• **Exercise instructions**:
Convert the lines below into a Markdown table with two columns, Row and Line, numbering each row and leaving out any blank lines.

• **Task material**:
···

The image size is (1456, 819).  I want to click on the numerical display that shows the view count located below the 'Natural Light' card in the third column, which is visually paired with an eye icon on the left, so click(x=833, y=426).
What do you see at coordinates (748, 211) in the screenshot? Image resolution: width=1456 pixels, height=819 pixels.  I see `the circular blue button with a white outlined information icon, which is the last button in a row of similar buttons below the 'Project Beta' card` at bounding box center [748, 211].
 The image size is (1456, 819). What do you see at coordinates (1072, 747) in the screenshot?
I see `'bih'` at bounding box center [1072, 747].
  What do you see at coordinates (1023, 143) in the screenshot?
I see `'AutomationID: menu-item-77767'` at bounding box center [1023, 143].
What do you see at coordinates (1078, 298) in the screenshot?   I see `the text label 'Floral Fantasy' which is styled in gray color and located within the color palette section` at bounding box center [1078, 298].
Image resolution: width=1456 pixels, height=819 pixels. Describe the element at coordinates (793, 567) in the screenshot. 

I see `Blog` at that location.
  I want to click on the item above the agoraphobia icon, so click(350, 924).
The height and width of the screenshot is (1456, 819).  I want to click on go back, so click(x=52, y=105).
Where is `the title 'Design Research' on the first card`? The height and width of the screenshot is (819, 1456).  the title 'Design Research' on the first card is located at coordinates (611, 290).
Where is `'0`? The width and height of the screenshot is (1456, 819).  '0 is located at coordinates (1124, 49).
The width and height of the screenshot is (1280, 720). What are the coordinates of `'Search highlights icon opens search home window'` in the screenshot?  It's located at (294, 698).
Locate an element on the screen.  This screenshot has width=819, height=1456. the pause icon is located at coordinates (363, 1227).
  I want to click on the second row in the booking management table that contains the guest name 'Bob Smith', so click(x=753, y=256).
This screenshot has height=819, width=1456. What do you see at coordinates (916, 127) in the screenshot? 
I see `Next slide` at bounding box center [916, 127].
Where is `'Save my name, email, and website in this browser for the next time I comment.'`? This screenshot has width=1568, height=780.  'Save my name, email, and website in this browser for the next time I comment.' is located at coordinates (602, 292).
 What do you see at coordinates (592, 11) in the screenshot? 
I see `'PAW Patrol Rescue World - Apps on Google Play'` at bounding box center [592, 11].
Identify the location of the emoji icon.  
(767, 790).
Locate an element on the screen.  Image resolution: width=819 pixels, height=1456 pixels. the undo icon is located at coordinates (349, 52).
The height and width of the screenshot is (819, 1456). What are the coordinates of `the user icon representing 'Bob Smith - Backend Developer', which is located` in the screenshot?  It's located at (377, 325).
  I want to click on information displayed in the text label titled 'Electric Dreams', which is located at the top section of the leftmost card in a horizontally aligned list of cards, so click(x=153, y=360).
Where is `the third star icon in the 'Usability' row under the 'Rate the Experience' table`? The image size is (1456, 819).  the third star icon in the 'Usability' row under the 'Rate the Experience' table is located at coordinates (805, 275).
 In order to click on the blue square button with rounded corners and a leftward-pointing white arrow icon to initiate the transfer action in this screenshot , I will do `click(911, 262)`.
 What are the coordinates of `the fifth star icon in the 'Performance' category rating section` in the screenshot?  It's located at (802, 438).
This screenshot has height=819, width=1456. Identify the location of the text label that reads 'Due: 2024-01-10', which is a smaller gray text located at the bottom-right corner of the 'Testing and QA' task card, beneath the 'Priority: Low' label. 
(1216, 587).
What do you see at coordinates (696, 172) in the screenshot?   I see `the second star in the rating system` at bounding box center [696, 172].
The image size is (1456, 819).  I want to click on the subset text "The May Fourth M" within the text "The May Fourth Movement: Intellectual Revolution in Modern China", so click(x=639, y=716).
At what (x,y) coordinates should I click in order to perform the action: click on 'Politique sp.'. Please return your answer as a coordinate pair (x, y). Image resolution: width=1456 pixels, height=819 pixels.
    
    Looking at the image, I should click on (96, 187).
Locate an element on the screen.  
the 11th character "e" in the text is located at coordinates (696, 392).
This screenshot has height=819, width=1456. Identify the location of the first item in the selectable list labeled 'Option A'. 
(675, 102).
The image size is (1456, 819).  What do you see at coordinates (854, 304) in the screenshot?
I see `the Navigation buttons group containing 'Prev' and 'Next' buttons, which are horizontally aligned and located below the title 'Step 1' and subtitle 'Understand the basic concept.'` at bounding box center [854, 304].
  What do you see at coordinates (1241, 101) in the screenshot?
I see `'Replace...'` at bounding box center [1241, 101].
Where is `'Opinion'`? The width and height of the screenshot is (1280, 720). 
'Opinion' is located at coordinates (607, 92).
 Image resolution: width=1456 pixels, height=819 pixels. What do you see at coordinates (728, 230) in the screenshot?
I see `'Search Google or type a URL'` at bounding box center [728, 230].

···

• **Answer to this problem**:
| Row | Line |
|---|---|
| 1 | The image size is (1456, 819).  I want to click on the numerical display that shows the view count located below the 'Natural Light' card in the third column, which is visually paired with an eye icon on the left, so click(x=833, y=426). |
| 2 | What do you see at coordinates (748, 211) in the screenshot? Image resolution: width=1456 pixels, height=819 pixels.  I see `the circular blue button with a white outlined information icon, which is the last button in a row of similar buttons below the 'Project Beta' card` at bounding box center [748, 211]. |
| 3 |  The image size is (1456, 819). What do you see at coordinates (1072, 747) in the screenshot? |
| 4 | I see `'bih'` at bounding box center [1072, 747]. |
| 5 |   What do you see at coordinates (1023, 143) in the screenshot? |
| 6 | I see `'AutomationID: menu-item-77767'` at bounding box center [1023, 143]. |
| 7 | What do you see at coordinates (1078, 298) in the screenshot?   I see `the text label 'Floral Fantasy' which is styled in gray color and located within the color palette section` at bounding box center [1078, 298]. |
| 8 | Image resolution: width=1456 pixels, height=819 pixels. Describe the element at coordinates (793, 567) in the screenshot.  |
| 9 | I see `Blog` at that location. |
| 10 |   I want to click on the item above the agoraphobia icon, so click(350, 924). |
| 11 | The height and width of the screenshot is (1456, 819).  I want to click on go back, so click(x=52, y=105). |
| 12 | Where is `the title 'Design Research' on the first card`? The height and width of the screenshot is (819, 1456).  the title 'Design Research' on the first card is located at coordinates (611, 290). |
| 13 | Where is `'0`? The width and height of the screenshot is (1456, 819).  '0 is located at coordinates (1124, 49). |
| 14 | The width and height of the screenshot is (1280, 720). What are the coordinates of `'Search highlights icon opens search home window'` in the screenshot?  It's located at (294, 698). |
| 15 | Locate an element on the screen.  This screenshot has width=819, height=1456. the pause icon is located at coordinates (363, 1227). |
| 16 |   I want to click on the second row in the booking management table that contains the guest name 'Bob Smith', so click(x=753, y=256). |
| 17 | This screenshot has height=819, width=1456. What do you see at coordinates (916, 127) in the screenshot?  |
| 18 | I see `Next slide` at bounding box center [916, 127]. |
| 19 | Where is `'Save my name, email, and website in this browser for the next time I comment.'`? This screenshot has width=1568, height=780.  'Save my name, email, and website in this browser for the next time I comment.' is located at coordinates (602, 292). |
| 20 |  What do you see at coordinates (592, 11) in the screenshot?  |
| 21 | I see `'PAW Patrol Rescue World - Apps on Google Play'` at bounding box center [592, 11]. |
| 22 | Identify the location of the emoji icon.   |
| 23 | (767, 790). |
| 24 | Locate an element on the screen.  Image resolution: width=819 pixels, height=1456 pixels. the undo icon is located at coordinates (349, 52). |
| 25 | The height and width of the screenshot is (819, 1456). What are the coordinates of `the user icon representing 'Bob Smith - Backend Developer', which is located` in the screenshot?  It's located at (377, 325). |
| 26 |   I want to click on information displayed in the text label titled 'Electric Dreams', which is located at the top section of the leftmost card in a horizontally aligned list of cards, so click(x=153, y=360). |
| 27 | Where is `the third star icon in the 'Usability' row under the 'Rate the Experience' table`? The image size is (1456, 819).  the third star icon in the 'Usability' row under the 'Rate the Experience' table is located at coordinates (805, 275). |
| 28 |  In order to click on the blue square button with rounded corners and a leftward-pointing white arrow icon to initiate the transfer action in this screenshot , I will do `click(911, 262)`. |
| 29 |  What are the coordinates of `the fifth star icon in the 'Performance' category rating section` in the screenshot?  It's located at (802, 438). |
| 30 | This screenshot has height=819, width=1456. Identify the location of the text label that reads 'Due: 2024-01-10', which is a smaller gray text located at the bottom-right corner of the 'Testing and QA' task card, beneath the 'Priority: Low' label.  |
| 31 | (1216, 587). |
| 32 | What do you see at coordinates (696, 172) in the screenshot?   I see `the second star in the rating system` at bounding box center [696, 172]. |
| 33 | The image size is (1456, 819).  I want to click on the subset text "The May Fourth M" within the text "The May Fourth Movement: Intellectual Revolution in Modern China", so click(x=639, y=716). |
| 34 | At what (x,y) coordinates should I click in order to perform the action: click on 'Politique sp.'. Please return your answer as a coordinate pair (x, y). Image resolution: width=1456 pixels, height=819 pixels. |
| 35 |     Looking at the image, I should click on (96, 187). |
| 36 | Locate an element on the screen.   |
| 37 | the 11th character "e" in the text is located at coordinates (696, 392). |
| 38 | This screenshot has height=819, width=1456. Identify the location of the first item in the selectable list labeled 'Option A'.  |
| 39 | (675, 102). |
| 40 | The image size is (1456, 819).  What do you see at coordinates (854, 304) in the screenshot? |
| 41 | I see `the Navigation buttons group containing 'Prev' and 'Next' buttons, which are horizontally aligned and located below the title 'Step 1' and subtitle 'Understand the basic concept.'` at bounding box center [854, 304]. |
| 42 |   What do you see at coordinates (1241, 101) in the screenshot? |
| 43 | I see `'Replace...'` at bounding box center [1241, 101]. |
| 44 | Where is `'Opinion'`? The width and height of the screenshot is (1280, 720).  |
| 45 | 'Opinion' is located at coordinates (607, 92). |
| 46 |  Image resolution: width=1456 pixels, height=819 pixels. What do you see at coordinates (728, 230) in the screenshot? |
| 47 | I see `'Search Google or type a URL'` at bounding box center [728, 230]. |